TONG Meng, ZHANG Emin, LAN Jie, LIU Xinyu, ZHENG Minqi. Determination of Soil Cation Exchange Capacity by Rotary Mixing-fully Automated Kjeldahl Nitrogen Analyzer and Its Application in the National Soil Census[J]. Rock and Mineral Analysis. DOI: 10.15898/j.ykcs.202504270108
Citation: TONG Meng, ZHANG Emin, LAN Jie, LIU Xinyu, ZHENG Minqi. Determination of Soil Cation Exchange Capacity by Rotary Mixing-fully Automated Kjeldahl Nitrogen Analyzer and Its Application in the National Soil Census[J]. Rock and Mineral Analysis. DOI: 10.15898/j.ykcs.202504270108

Determination of Soil Cation Exchange Capacity by Rotary Mixing-fully Automated Kjeldahl Nitrogen Analyzer and Its Application in the National Soil Census

  • To determine the cation exchange capacity (CEC) of soil, ammonium acetate, ammonium chloride-ammonium acetate, barium chloride, and sodium acetate are commonly used as extracting, employing manual glass rod stirring, magnetic stirring, ultrasonication, or leaching as extraction/washing methods. These methods suffer from cumbersome operation, low efficiency, and poor reproducibility. Establishing a rapid detection method with high precision, automation, and universality is therefore of great significance. This study employs EDTA-ammonium acetate as the extractant, requiring only a single soil treatment step, reducing the number of extraction treatments by 67%-75% compared to traditional methods.
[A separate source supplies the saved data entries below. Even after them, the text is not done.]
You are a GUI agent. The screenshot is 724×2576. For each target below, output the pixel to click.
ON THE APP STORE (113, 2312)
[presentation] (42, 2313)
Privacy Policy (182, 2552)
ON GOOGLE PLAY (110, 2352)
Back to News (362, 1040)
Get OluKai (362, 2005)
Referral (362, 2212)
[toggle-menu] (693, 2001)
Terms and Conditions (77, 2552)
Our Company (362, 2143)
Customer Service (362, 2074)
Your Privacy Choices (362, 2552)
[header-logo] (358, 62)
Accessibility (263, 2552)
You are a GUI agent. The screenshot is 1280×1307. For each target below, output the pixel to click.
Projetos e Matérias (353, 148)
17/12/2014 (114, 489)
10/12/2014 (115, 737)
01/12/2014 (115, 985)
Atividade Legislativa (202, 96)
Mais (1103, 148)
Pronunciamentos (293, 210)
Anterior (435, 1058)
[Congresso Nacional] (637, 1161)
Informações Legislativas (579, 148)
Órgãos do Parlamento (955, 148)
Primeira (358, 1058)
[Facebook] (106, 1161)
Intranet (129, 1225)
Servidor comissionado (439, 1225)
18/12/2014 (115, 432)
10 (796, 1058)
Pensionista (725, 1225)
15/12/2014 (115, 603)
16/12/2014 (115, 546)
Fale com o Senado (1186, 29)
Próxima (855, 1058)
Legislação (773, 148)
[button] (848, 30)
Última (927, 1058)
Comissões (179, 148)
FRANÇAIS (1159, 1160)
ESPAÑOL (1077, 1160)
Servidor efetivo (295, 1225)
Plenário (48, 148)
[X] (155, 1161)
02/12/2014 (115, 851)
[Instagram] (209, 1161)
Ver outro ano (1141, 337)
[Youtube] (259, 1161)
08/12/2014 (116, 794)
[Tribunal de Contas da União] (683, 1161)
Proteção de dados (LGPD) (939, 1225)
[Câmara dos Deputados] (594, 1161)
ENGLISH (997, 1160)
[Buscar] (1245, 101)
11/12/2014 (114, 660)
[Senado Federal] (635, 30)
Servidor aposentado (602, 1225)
Using rotary mixing for extraction/washing enhances solid-liquid contact efficiency, increasing sample pretreatment throughput to 192 samples/12h. When coupled with a single fully automated Kjeldahl nitrogen analyzer, it enables the detection of 110 samples/12h. Through investigation and optimization of key parameters-rotary mixer speed, EDTA concentration in the extractant, extractant volume, extractant acidity, extraction time, rinsing agent and its volume, and sample weight-the optimal experimental conditions were determined. The method was tested on two acidic, three neutral and five alkaline soil reference/standard materials for available component analysis, sourced from different geographical distributions, pH levels, textures, and preparation institutions. The measured CEC values all fell within their certified uncertainty ranges. The method demonstrated a precision (RSD) of 0.85%-2.05% and a trueness (relative error) of -3.47%-2.31%. The method was successfully applied to determine CEC in 1642 surface and profile soil samples from forest, grassland, cultivated, and garden land during the third national soil census, meeting quality control requirements. Compared to traditional manual stirring methods, this method offers a high degree of automation, simple operation, and is suitable for the rapid determination of large batches of acidic, neutral, and alkaline soils.